At the same time, policies such as the Approved List of Models and Manufacturers and the Production Linked Incentive schemes for solar, batteries and green hydrogen are trying to localise supply chains and reduce import dependence.
Over the years, India has built a supportive policy environment for the energy transition. Competitive renewable auctions have consistently delivered some of the world’s lowest tariffs, helping shape international price benchmarks and procurement models in other emerging economies.
India also co-founded and leads the International Solar Alliance, now joined by over 120 countries, highlighting its role in shaping global clean-energy governance. Its advocacy in multilateral forums emphasises equitable, sustainable transitions for emerging economies. The SCO’s 2025 declaration also recognised India’s global vision of “One Earth, One Family, One Future,” reaffirming its leadership in promoting inclusive and sustainable development.
Omais Abdur Rehman
Senior associate at Renewables First, and lead coordinator at Pakistan Renewable Energy Coalition
This year’s SCO summit drew unprecedented attention due to shifting global dynamics.
The US has imposed heavy tariffs on China and India, and it is putting pressure on Russia to end the conflict in Ukraine, and pressure on India not to buy oil from Russia. SCO member states therefore began signalling interest in a parallel global system. China especially has felt the need for an alternative. This was also the first summit with both heads of state of India and Pakistan present since the recent military conflict between the countries.
India, frustrated by external interference, including Trump’s claims of mediation on Pakistan-India tensions, appeared to recalibrate its posture, hinting at openness to Chinese infrastructure support. China seized the moment, hosting the largest SCO summit to date, with 24 heads of state, and outlining expansive ambitions for the bloc beyond symbolic diplomacy.
Climate cooperation emerged as a key theme. China proposed a new SCO development bank, and pledged CNY 2 billion in grants and CNY 10 billion in loans. Russia backed the multilateral approach, reinforcing a shared stance against hegemonism. However, despite the urgency, especially with Pakistan and India facing severe climate disasters, the summit lacked concrete mechanisms for joint climate action or immediate relief.
For Pakistan, the summit signals a potential pivot. The approval of the SCO Development Strategy 2035 and of the proposed SCO development bank offers alternatives to International Monetary Fund and World Bank financing.
Aligning with SCO’s broader development goals, Chinese and Pakistani leaders emphasised opening up new opportunities under the China-Pakistan Economic Corridor (CPEC) for industrial, agricultural, energy and digital cooperation. Pakistan’s prime minister officially announced the launch of CPEC 2.0.

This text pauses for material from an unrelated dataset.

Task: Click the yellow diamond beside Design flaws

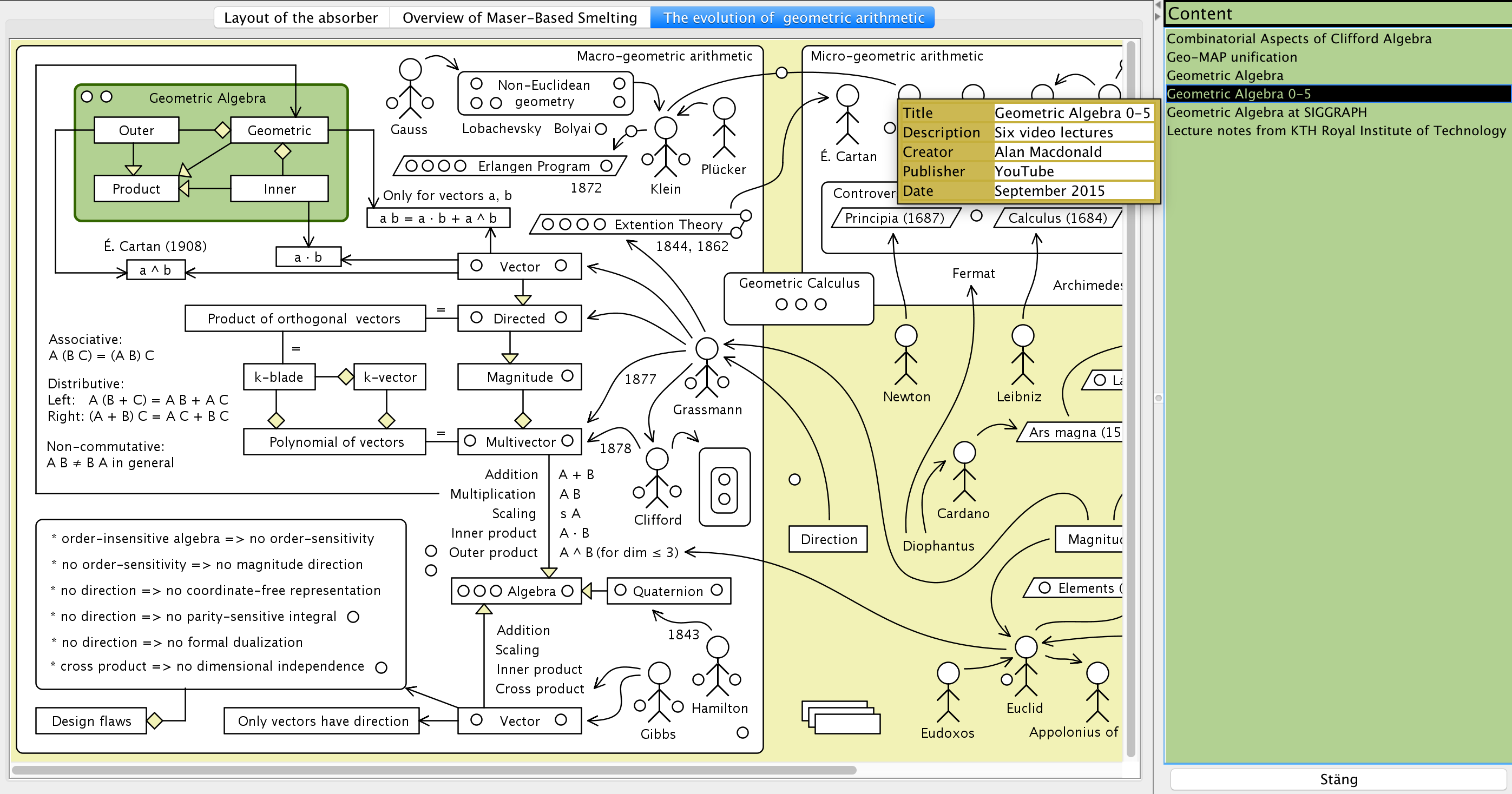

Further, the Second Pakistan-China B2B Investment Conference saw focus on not just electric vehicles, petrochemicals and iron and steel, but also health and agriculture.
Pakistan is likely to deepen its engagement with China to advance its energy transition through decreased reliance on fossil-fuel assets. It is time for China to move towards the phase out and early retirement of coal in Pakistan as well as other countries. The SCO can help China to focus on these goals.
Amid the strained relationship between India and Pakistan, climate resilience presents a rare opportunity for collaboration. The present floods in both countries have yet again proven this is not an option but a necessity.
The continued India-Pakistan tensions, along with the failure to present a joint climate-action plan at the summit, remain critical challenges. But the SCO provided a platform for both countries to discuss possible transboundary collaboration.